In coBRIM, there was a 20% significantly higher ORR with COB plus VEM (70% [95% CI: 63.5–75.3; p < 0.0001]) than with VEM (50% [95% CI: 43.6–56.4; p < 0.0001]). In the primary analysis by Ascierto et al., the median duration of response was longer with combination therapy (13.0 months [95% CI: 11.1–16.6]) than with VEM (9.2% [95% CI: 7.5–12.8]) [17]. In the 5-year analysis, Ascierto et al. noted an improvement from 13.0 to 14.7 months (95% CI: 12.9–19.3) with the combination therapy [18].

IMspire170 observed an ORR that was 6% lower with COB plus ATE (26% [95% CI: 20.1–32.6]) than with PEM (31.6% [95% CI: 25.3–38.4]).

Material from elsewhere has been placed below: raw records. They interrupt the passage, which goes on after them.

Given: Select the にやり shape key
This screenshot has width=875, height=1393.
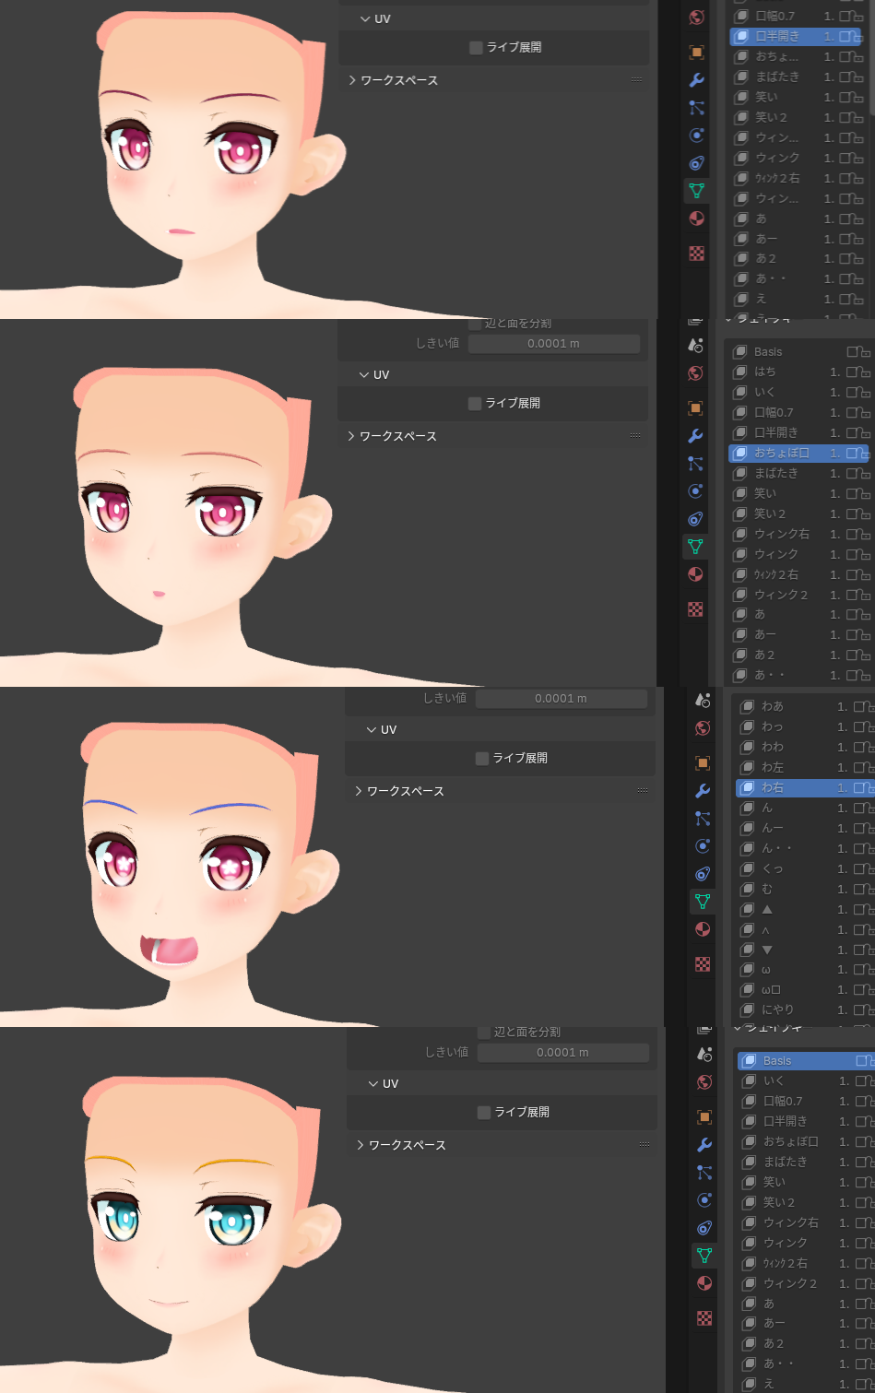Looking at the screenshot, I should (777, 1009).
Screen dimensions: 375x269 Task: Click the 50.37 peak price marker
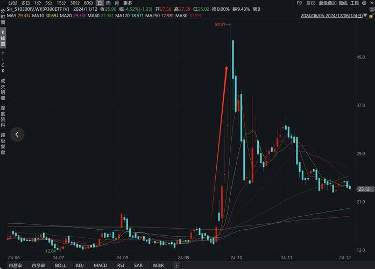tap(220, 25)
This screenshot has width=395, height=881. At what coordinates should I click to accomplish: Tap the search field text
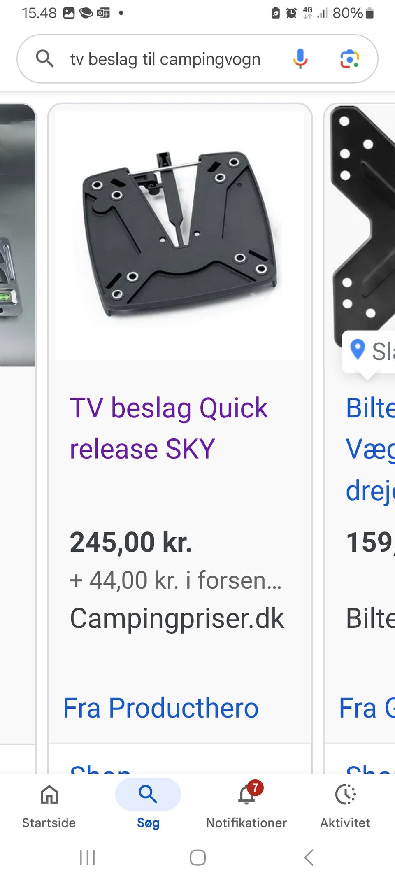click(165, 59)
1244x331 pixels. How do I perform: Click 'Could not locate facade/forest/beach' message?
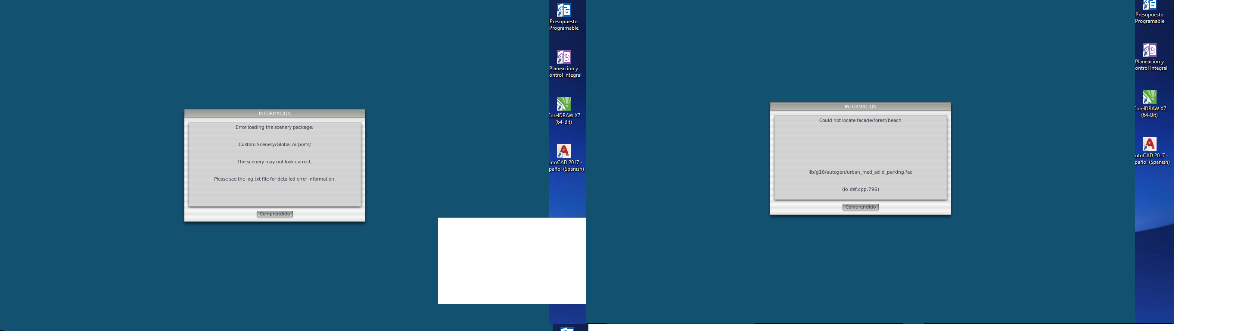click(860, 121)
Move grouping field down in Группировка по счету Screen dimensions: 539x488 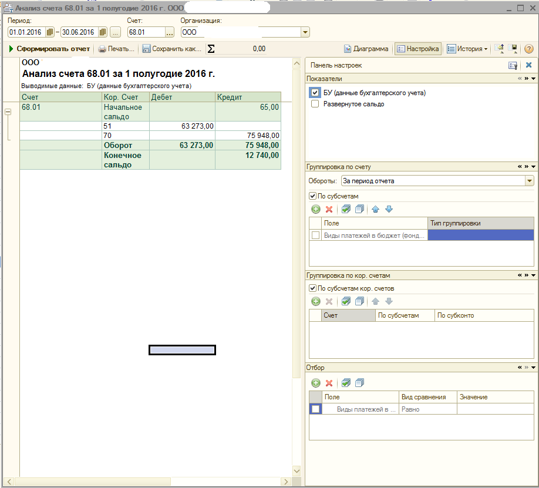pyautogui.click(x=389, y=209)
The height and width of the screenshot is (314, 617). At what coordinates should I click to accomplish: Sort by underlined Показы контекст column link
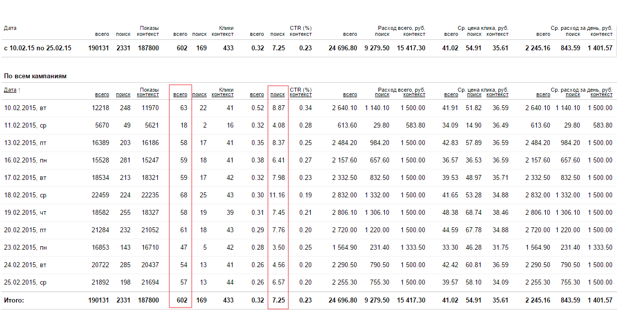point(148,95)
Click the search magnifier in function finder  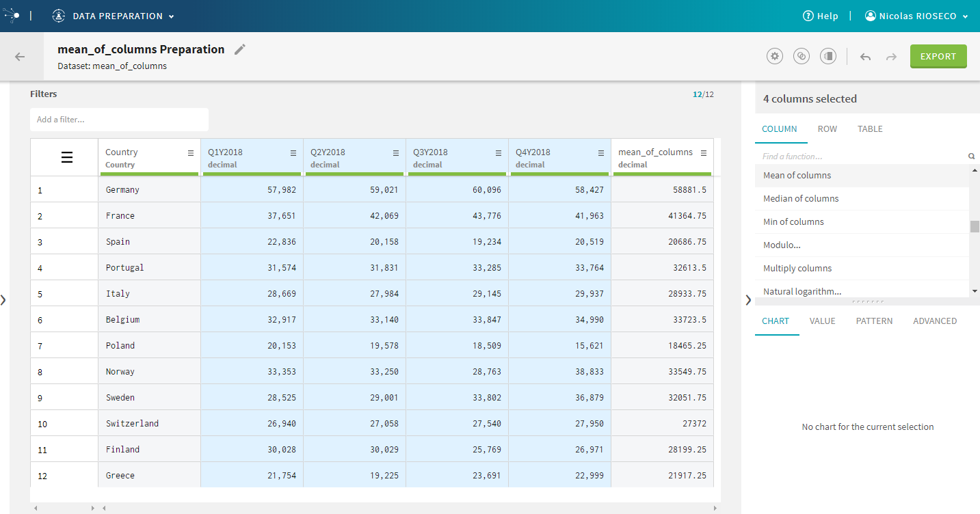971,157
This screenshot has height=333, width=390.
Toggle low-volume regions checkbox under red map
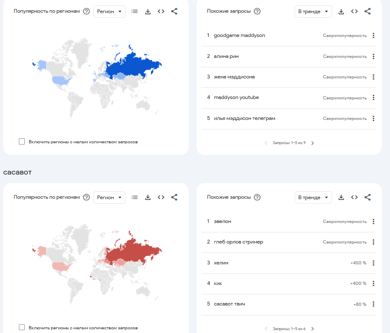pyautogui.click(x=22, y=328)
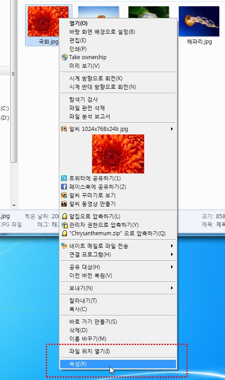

Combination treatment non-significantly reduces the chance of objective response by 23% (OR: 0.77 [95% CI: 0.5–1.18]) [25].

Results from COLUMBUS showed an improvement in response with ENCO plus BIN compared with ENCO and VEM. Patients achieved a 63% response with ENCO plus BIN (95% CI: 55.8–69.9), whereas only 51% with ENCO (95% CI: 43.3–57.8) and 40% with VEM (95% CI: 33.3–47.6). The median duration of response was longer with the combination therapy (16.6 months [95% CI: 12.2–20.4]) than with ENCO (14.9 months [95% CI: 11.1-not assessable]) and VEM (12.3 months [95% CI: 6.9–16.9]) [19].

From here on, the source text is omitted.